Patient engagement is critical, said Younkin. As an example, staff in AtlantiCare’s Engaged health plan who have annual preventive health visits and appropriate screenings and participate in other wellness activities, earn wellness credits to pay a lower or no deductible.
Physician engagement is critical as well. That’s why physicians participate in the marketing and governance of the ACO, and have input into provider growth and development, as well as clinical integration opportunities.
In order to participate, physicians must agree to four “hurdle criteria” – implement an electronic medical record system, provide open-access appointments, make use of the ACO’s care managers and hospitalists, and use the ACO’s clinical practice guidelines. Care managers in outpatient and inpatient (including emergency room) settings communicate with each other to “streamline efficient transitions of care, so patients don’t get lost in the cracks,” said Younkin. “This has helped us avoid the occurrence of preventable hospital readmissions.”
AtlantiCare has identified four clinical measures (hemoglobin A1c, LDL, eye exams, and blood pressure) to be monitored for patients with diabetes. Physicians must also agree to collaborate with AtlantiCare Health Solutions on four utilization metrics – emergency room visits, medical inpatient admissions, hospital readmissions, and generic drug utilization. AtlantiCare has attempted to standardize medical supplies across the system. This means that regardless of care setting, patients will receive the same glucometer, insulin pen and education materials. The ACO is currently standardizing other things, such as blood pressure cuffs.

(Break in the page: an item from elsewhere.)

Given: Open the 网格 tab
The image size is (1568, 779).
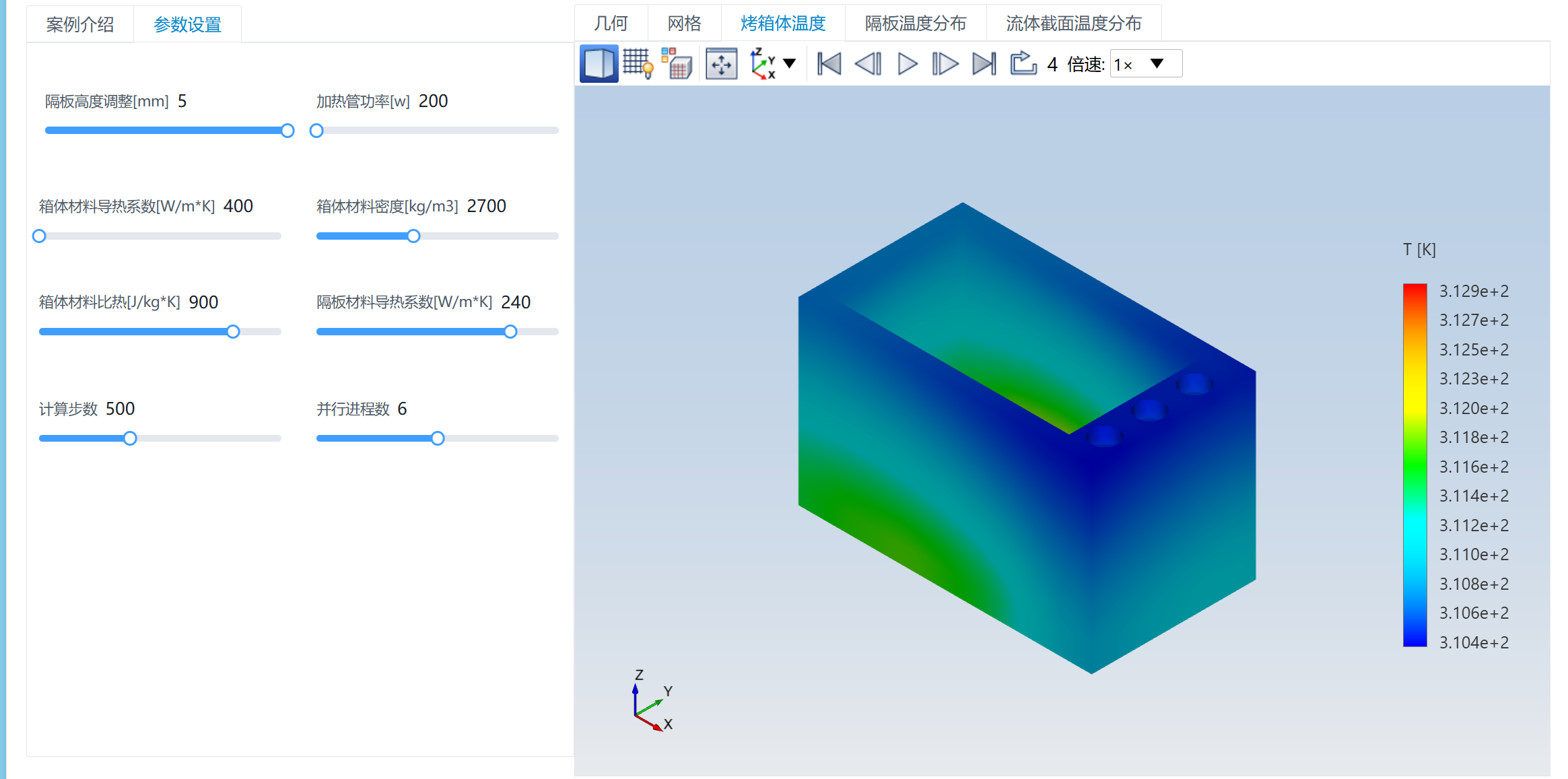Looking at the screenshot, I should 684,24.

What AtlantiCare is attempting to achieve is truly transformational, said Younkin. “It is looking at different ways of partnering and providing care, redesigning care, improving outcomes, looking at the cost of infrastructure development and transformation, and creating a culture of change within the organization.” And the results are promising, including lower overall medical and pharmaceutical costs, an average drop in systolic blood pressure, decreased smoking rates, and better management of diabetes.
Bottom line for suppliers
Providers attempting fundamental changes, such as ProMedica and AtlantiCare, can use the support and cooperation of their suppliers, Thompson and Younkin told the Market Insights audience, which included a large percentage of manufacturers and distributors.
Suppliers who want to be part of their customers’ transformative approach to healthcare should do the following, said Younkin:
- Gain a clear understanding of the provider organization’s strategic direction and priority initiatives.

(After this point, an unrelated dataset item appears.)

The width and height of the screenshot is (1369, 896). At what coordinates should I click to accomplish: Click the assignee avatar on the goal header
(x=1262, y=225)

- Understand the provider’s cost structure.
- Understand in what areas the provider has identified a need for cost reduction, and areas in which the provider wants to grow.
- Understand the provider’s key clinical initiatives.
“If you want to find out how to connect as a supplier, you need to understand what we’re dealing with,” she said. One IDN or ACO may have care models in place for diabetes, heart failure or asthma, while another might be more focused on orthopedics. “Understanding their priorities is key.”
Suppliers should understand that providers such as ProMedica are attempting to increase standardization across their health system, said Thompson. Suppliers can expect reduced access to product and equipment decision-makers with this more streamlined approach. More important, as providers develop clinical “best-practice” standards of care, suppliers must be able to demonstrate the value of their products and how they fit into those “best practice” standards.